Still, there is no specific evidence of Russian involvement.
Former CIA director Mike Morell recently penned an endorsement for Clinton published by the New York Times, which touted her strength as a foreign policy hawk. It went on to assert that Trump is almost a kind of Manchurian candidate in the election—that Russian President Vladimir Putin has somehow influenced him and “played upon his vulnerabilities.”
Again, there is no evidence of Russian involvement in the 2016 presidential election. The Clinton campaign just seems to want voters to believe propaganda that the Russians are trying to help Trump win the election.
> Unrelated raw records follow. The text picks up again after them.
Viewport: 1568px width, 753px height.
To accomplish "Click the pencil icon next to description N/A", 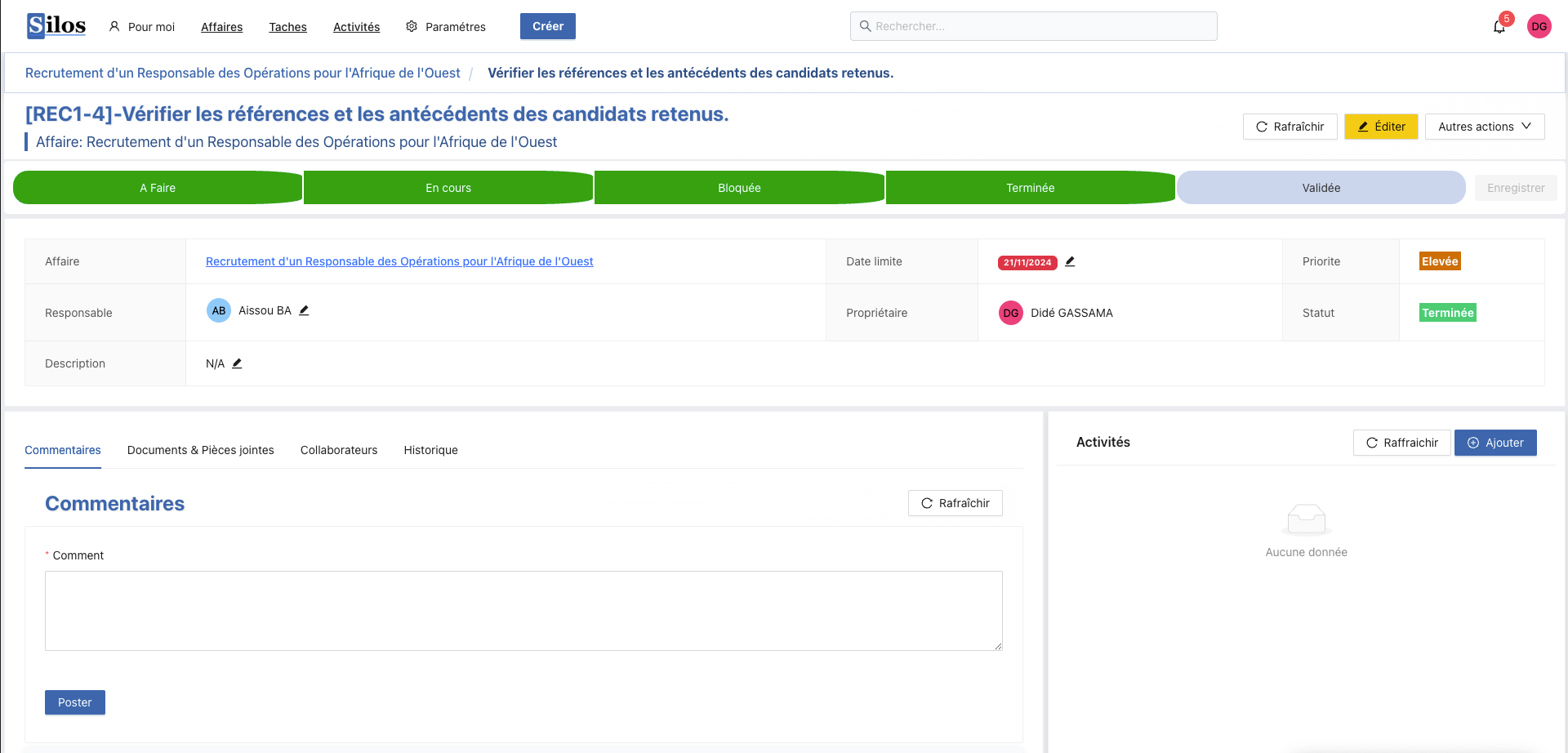I will tap(237, 363).

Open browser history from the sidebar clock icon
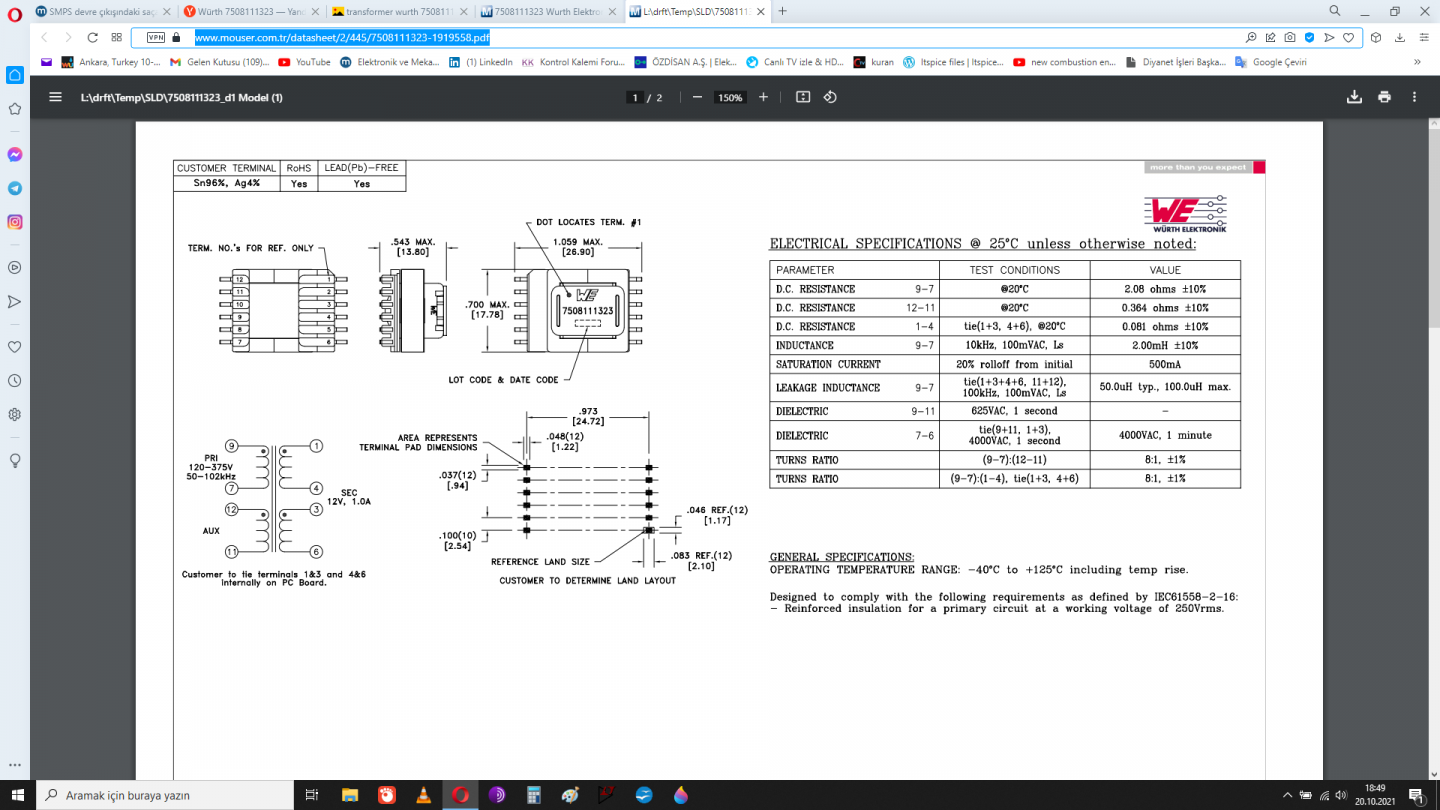pos(15,381)
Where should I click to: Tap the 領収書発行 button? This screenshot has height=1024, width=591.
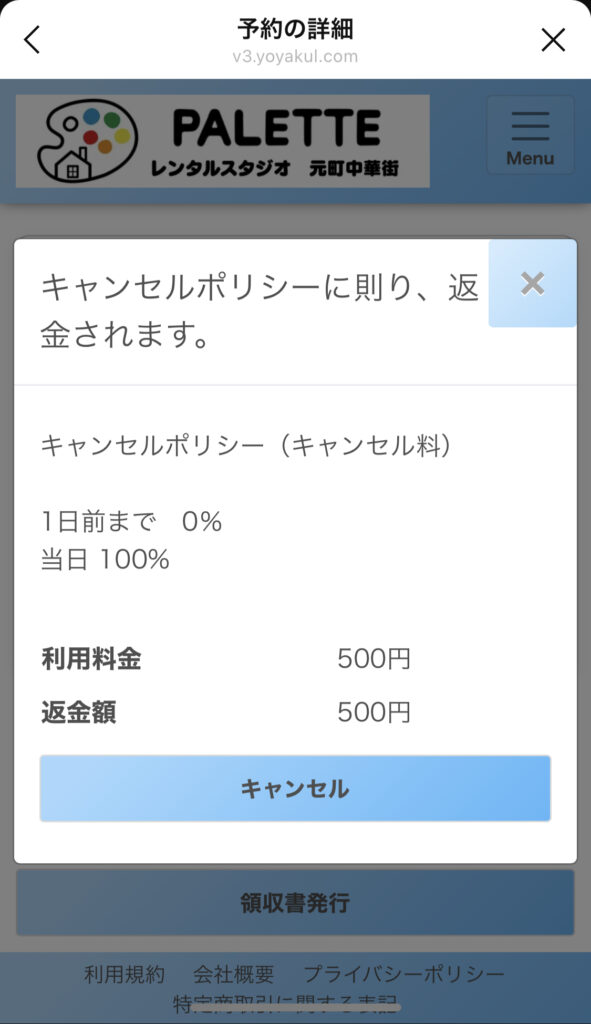click(x=295, y=903)
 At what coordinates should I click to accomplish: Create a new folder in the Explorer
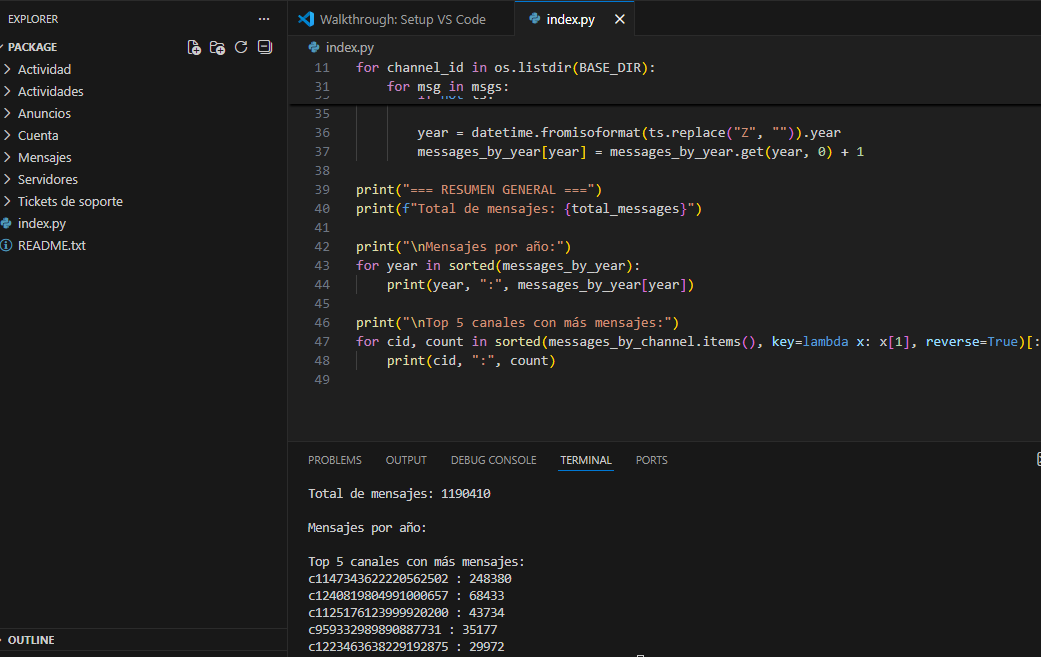click(x=217, y=47)
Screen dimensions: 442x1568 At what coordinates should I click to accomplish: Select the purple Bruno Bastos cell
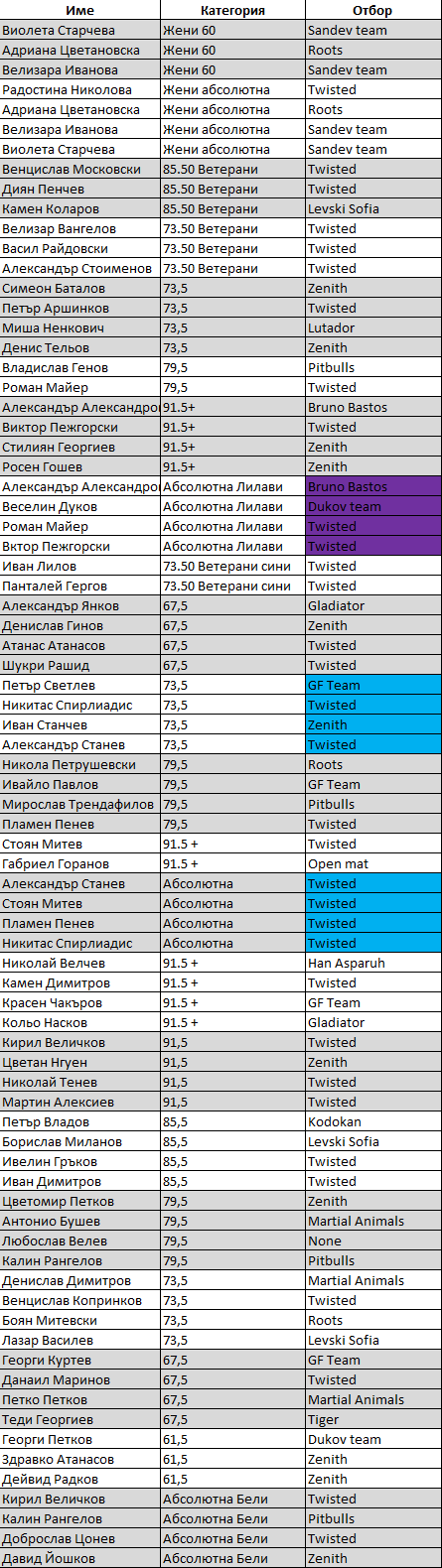pyautogui.click(x=373, y=486)
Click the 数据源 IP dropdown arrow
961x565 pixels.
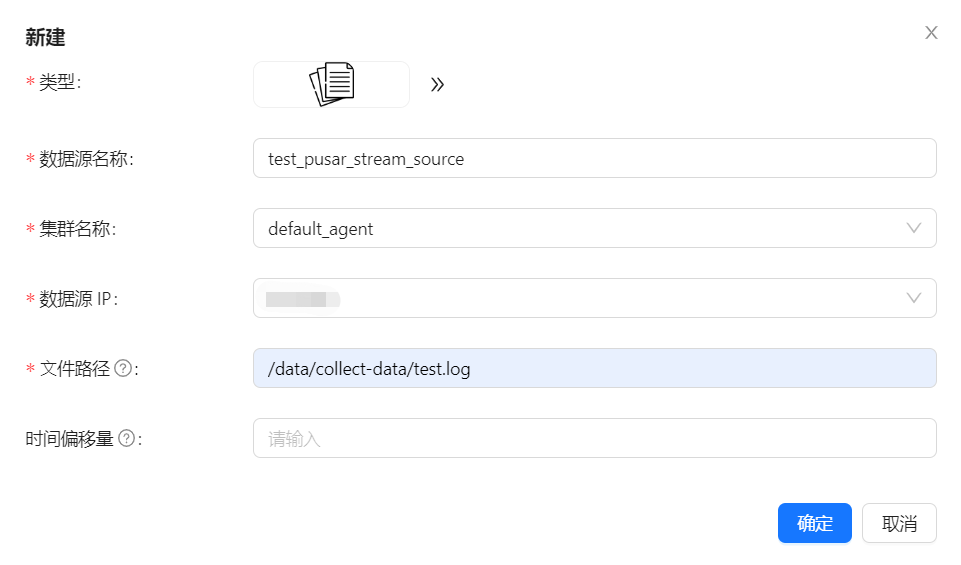pyautogui.click(x=913, y=298)
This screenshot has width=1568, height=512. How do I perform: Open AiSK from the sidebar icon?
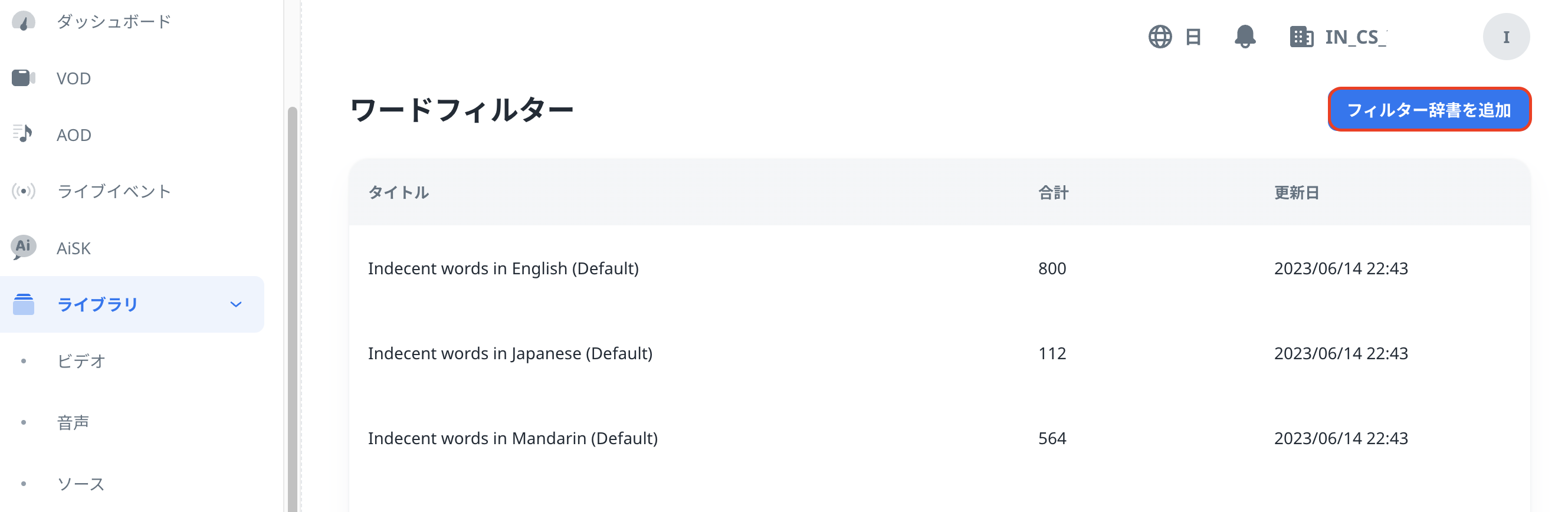[22, 247]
On this week’s “Unauthorized Disclosure” podcast, Robbie Martin, co-host of Media Roots radio and creator of the three-part documentary, “A Very Heavy Agenda,” joins the show to talk about Hillary Clinton’s alliance with neoconservative Republicans and address this stunning new Cold War rhetoric from Democrats and those supporting Clinton.
Martin discusses the wild allegations around Russia hacking the DNC, which the Democrats have actively promoted. He highlights former CIA director Mike Morell’s endorsement of Clinton, and his claims about Trump and Putin. Host Rania Khalek and Martin also talk about what they witnessed at a fundraiser for Clinton, which featured neocon Robert Kagan.
The episode is available on iTunes. For a link to the episode (and also to download the episode), go here. A page will load with the audio file of the interview that will automatically play.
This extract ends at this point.